Так что взывать к «христианскому долгу» в моем случае было бессмысленно. Одинаково бесполезно было бы просить меня думать о благе отечества и безопасности королевства, или даже меня самого. В Вене к подобным доводам я был невосприимчив. Обращаться следовало только к моему рассудку. Здравый смысл был моей слабостью. Благодаря Генри для меня стала очевидной изменчивая и опасная природа рассудка. Он может быть испытан и востребован как умение, способность к восприятию гармонии, другими словами, для определения веса и размера абстрактных форм. Генри Морган полагал, что он обладает такой способностью. Но в том, что касается личных отношений, иначе говоря, той жизни, которую каждому из нас выпало прожить, подобные навыки оказываются непригодными, бесполезными. Они не избавят и не защитят нас от тех приступов разрушения и саморазрушения, которые чаще всего случаются с нами совершенно некстати. Но Генри с его расслабленной религиозностью умел придать им духовное содержание. «Нам нельзя иначе» — сказал бы он. «Запасами благодати» назвал он ящик беспошлинной водки, купленной им на финском корабле в Стадсгордене. Каждую из двенадцати литровых бутылок он осушил до дна. Он заранее планировал свои срывы, обращаясь к здравому смыслу, чтобы избрать наилучший момент для подтверждения его полной противоположности посредством долгих, разрушительных запоев, которые нередко заканчивались белой горячкой и принудительным лечением. Он мог сидеть с полным стаканом днями и ночами, уставившись в стену, недоступный, погруженный в решение загаданной самому себе загадки. В этом не было ничего уникального, или хотя бы необычного, но он делал это по-своему: его саморазрушение оставалось непостижимым, не подчинялось никакой логике и со временем могло привести к смертельному исходу. Быть может, это был крик о помощи, обращение к Богу. «Алкоголику нет необходимости обращаться к Богу, — сказал он однажды. — Он движется в правильном направлении с самого начала, у него есть опыт и желание подчинить себя высшей воле».
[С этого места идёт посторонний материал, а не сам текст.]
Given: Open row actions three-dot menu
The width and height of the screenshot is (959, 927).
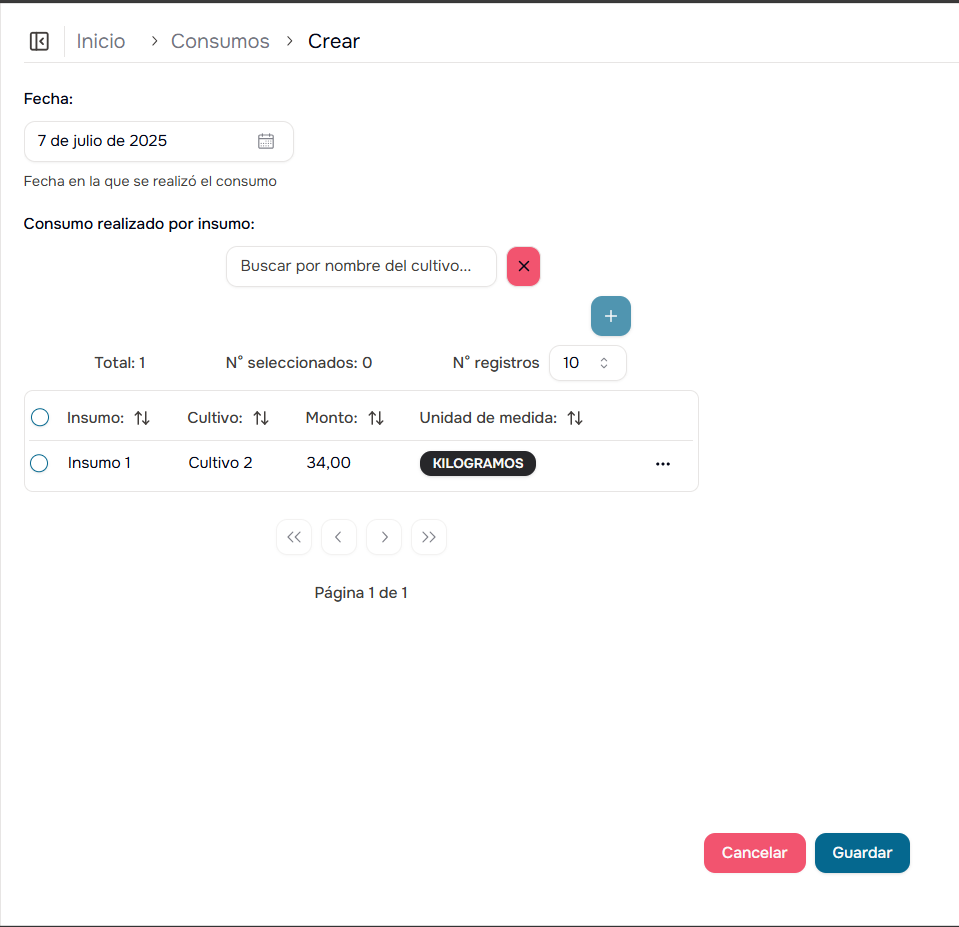Looking at the screenshot, I should (662, 464).
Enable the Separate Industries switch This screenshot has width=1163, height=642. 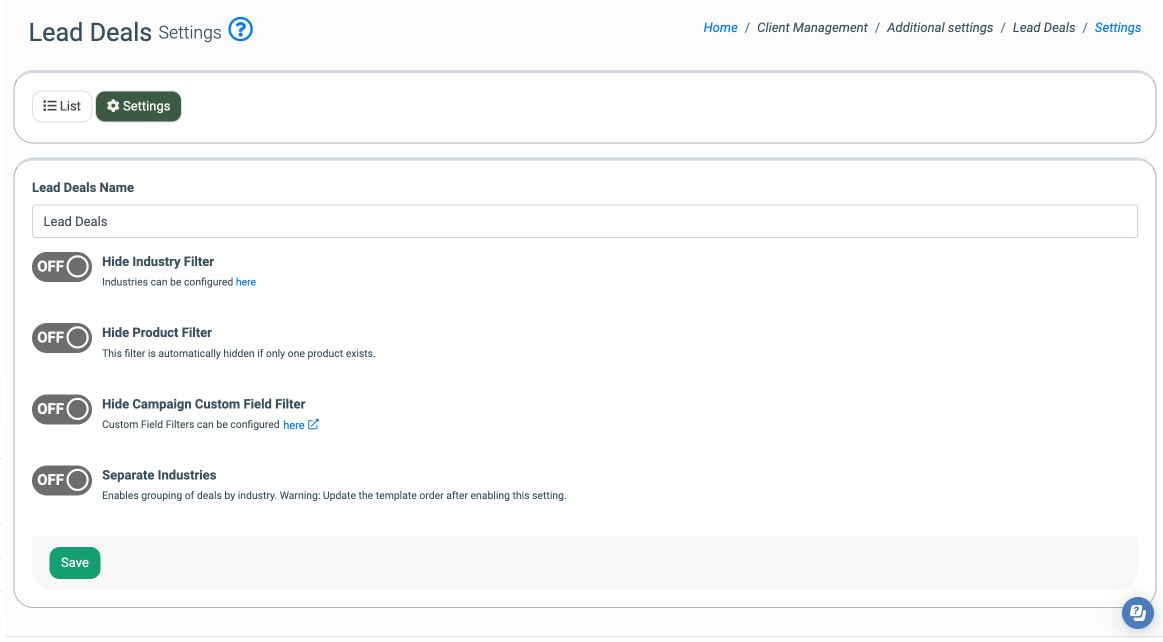(62, 480)
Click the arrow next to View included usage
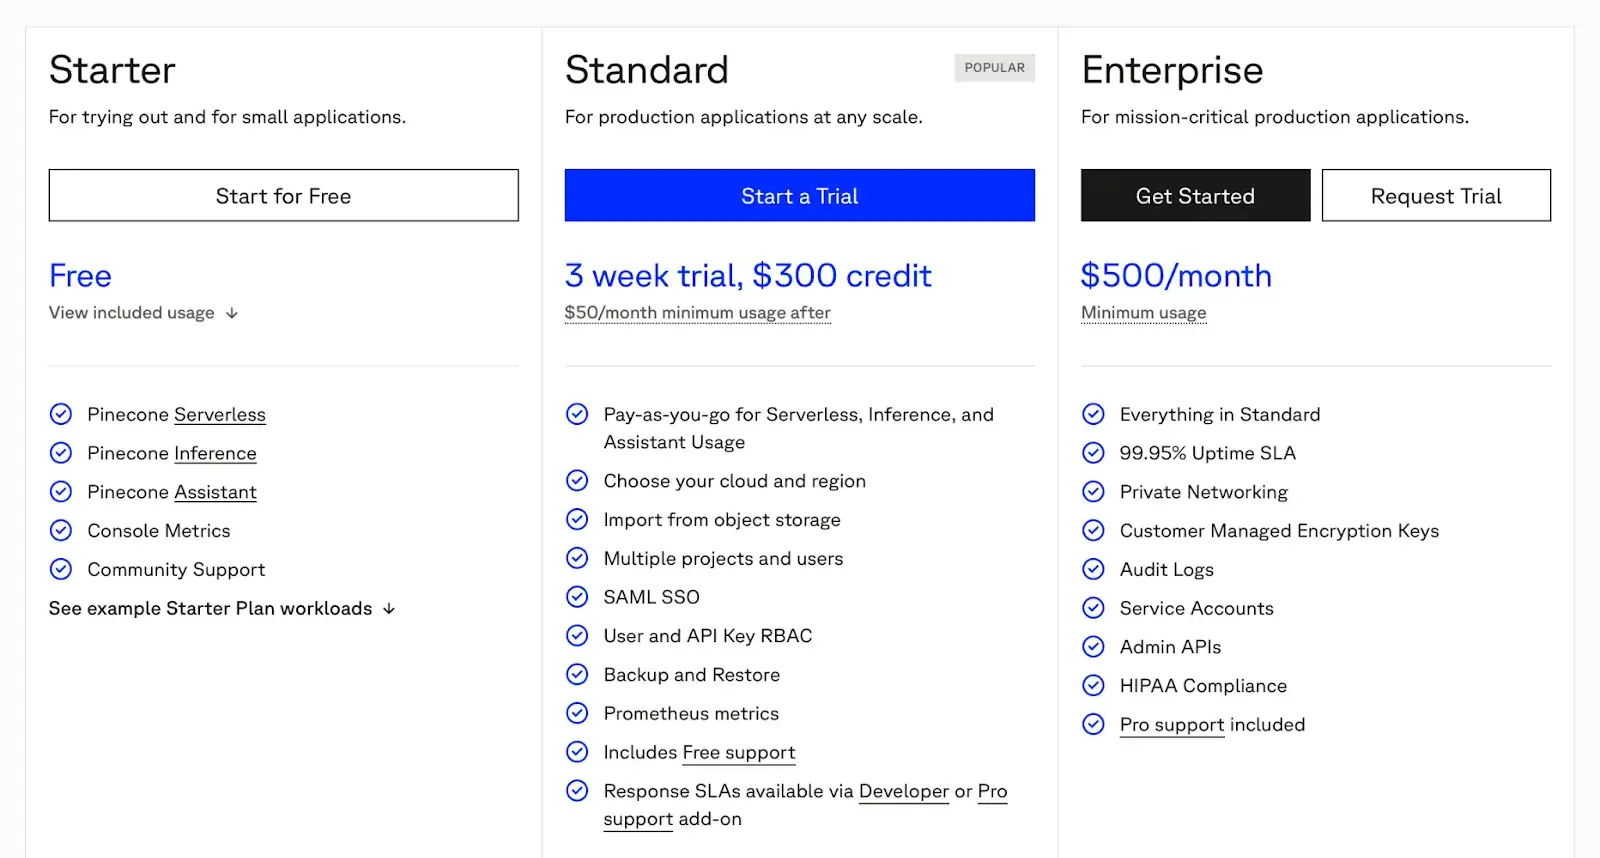1600x858 pixels. click(x=232, y=313)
Мне был понятен образ его мыслей, но каждый свой загул я воспринимал как сбой в процессе собственного литературного производства, как аварию, влекущую за собой неизбежные травмы. Он сказал, и Мод с ним согласилась, что я наивен. Мне было обидно это слышать. Сегодня я уже смирился с этой мыслью, может, они и правы. Но я подозреваю, что и сам Генри был наивен ничуть не меньше. За его анахроническим упрямством и анархической непокорностью скрывалась безграничная вера в авторитет, готовность и даже стремление подчиниться, отдаться во власть, но только на своих условиях и только добровольно. Он ни за что не смог бы покориться самой нежной власти — свыше, повиноваться воле того, кто слабее, воле ребенка.